A principal carência é a do próprio apego à estrutura familiar do tipo pronome (minha mãe, meu pai, meu irmão, minha avó, etc.) que culmina no afastamento da estrutura familiar enquanto humanidade (meus irmãos seres humanos).
Em segundo lugar aparecem as manipulações emocionais e os abusos compensatórios, desde brindes a recompensas financeiras, em troca de conquistas, eventuais sonhos não realizados dos pais e não dos filhos, com as consequentes influências deformantes sobre o psiquismo em formação do jovem adulto.
Um desafio na educação moderna se esconde na polaridade adultificar x adulterar, extremos de uma mesma realidade. Formar ou deformar, linha tênue sobre a qual caminham professor e aluno, pais e filhos. Educar é educare e educere, e se um deles é colocar conhecimento para dentro, o outro é permitir que o conhecimento que já existe dentro venha à luz. Acho que é para algo assim que Paulo Freire chamava nossa atenção quando usava o termo educação bancária.
A dificuldade com limites, natural às crianças, indica a semente do potencial de coragem e superação que elas apresentarão quando adultas. Nessa medida é necessária maestria para formar sem deformar, nutrir sem engordar e amar sem mimar. O mimado é desgraça social, prejuízo para a família maior. Nunca entendi bem o porquê de muitos estudantes de outros países buscarem estudar em universidades distantes de sua família e cidade natal, e me pergunto se isso teria algo a ver com questões ligadas a antigos rituais de iniciação ou mesmo à tentativa de minimizar a influência da família pronome e maximizar a da família humana.

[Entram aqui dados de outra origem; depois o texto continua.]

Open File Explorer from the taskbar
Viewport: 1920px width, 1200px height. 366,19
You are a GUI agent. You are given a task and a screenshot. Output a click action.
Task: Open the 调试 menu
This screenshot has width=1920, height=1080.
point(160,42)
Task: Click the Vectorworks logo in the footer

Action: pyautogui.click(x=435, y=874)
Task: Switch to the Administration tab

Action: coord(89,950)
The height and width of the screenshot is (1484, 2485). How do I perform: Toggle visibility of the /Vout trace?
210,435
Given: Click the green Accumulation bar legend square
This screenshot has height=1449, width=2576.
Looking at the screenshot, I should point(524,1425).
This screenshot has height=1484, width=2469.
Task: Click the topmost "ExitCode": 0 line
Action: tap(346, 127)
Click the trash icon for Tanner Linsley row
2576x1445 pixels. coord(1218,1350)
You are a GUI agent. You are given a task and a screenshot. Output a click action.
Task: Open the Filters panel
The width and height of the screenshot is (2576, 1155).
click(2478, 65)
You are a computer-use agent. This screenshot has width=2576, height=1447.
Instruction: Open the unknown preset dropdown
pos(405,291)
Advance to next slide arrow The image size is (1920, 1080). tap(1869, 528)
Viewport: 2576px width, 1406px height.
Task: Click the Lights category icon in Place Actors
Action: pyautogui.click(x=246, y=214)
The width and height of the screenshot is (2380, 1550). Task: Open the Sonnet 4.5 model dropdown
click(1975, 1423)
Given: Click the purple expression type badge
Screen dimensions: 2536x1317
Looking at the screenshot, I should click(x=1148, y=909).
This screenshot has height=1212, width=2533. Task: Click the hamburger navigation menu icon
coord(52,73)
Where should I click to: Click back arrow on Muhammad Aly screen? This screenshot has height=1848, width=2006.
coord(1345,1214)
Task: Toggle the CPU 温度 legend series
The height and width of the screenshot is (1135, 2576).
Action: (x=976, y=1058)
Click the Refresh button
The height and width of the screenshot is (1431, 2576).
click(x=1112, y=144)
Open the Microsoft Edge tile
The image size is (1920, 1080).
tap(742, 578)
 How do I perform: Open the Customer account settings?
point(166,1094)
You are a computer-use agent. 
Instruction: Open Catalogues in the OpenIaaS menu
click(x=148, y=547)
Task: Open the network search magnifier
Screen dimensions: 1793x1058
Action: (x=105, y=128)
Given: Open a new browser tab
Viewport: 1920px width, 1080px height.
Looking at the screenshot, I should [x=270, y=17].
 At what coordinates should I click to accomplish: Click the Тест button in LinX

Arrisco a pensar que se os filhos pudessem ser rodiziados entre as diversas famílias da humanidade, chegaríamos a um ponto em que a sociedade se beneficiaria, visto que nos reconheceríamos então como uma grande e única família. Mas não, aquele pequeno pronome, “meu”, insiste em nos possuir… Bom seria se a “Cidade do sol”, proposta utópica de Campanella, onde os filhos são afastados de seus pais desde o nascimento, fosse de algum modo implementada, quem sabe?
Se o afastamento saudável é desejável, o afastamento extremado é tenebroso. Exemplo máximo é encontrado naquela redação, que já contei, da aluna do primeiro grau sobre o tema: “O que você gostaria de ser?” e que respondeu gostaria de ser uma televisão para disputar a atenção dos pais! Conheço pais, não poucos, que por serem ocupados demais sentem alívio quando seus filhos se transformam em telespectadores ao invés de leitores, escritores, questionadores ou apreciadores de música.
A imaginação é fundamental para a vida plena e deve ser cultivada. A imaginação ocorre de dentro para fora do ser. Quando incessantemente se recebem informações de fora para dentro, a imaginação da pessoa se cala, silencia e adormece em favor do que está sendo transmitido. Quando imaginamos, somos como um programa vivo em execução, pensamos e vivemos; quando somos “imaginados” ou estimulados com imagens, passamos a existir (as pedras também existem), deixamos o pensar (ser) em favor do ter pensamentos (ter). Mudamos nosso modo de operação, na linguagem de Erich Fromm, do modo ser para o modo ter. Faz-se fundamental então no silêncio interior perguntar:
“Sou um ser humano ou um ter humano?”.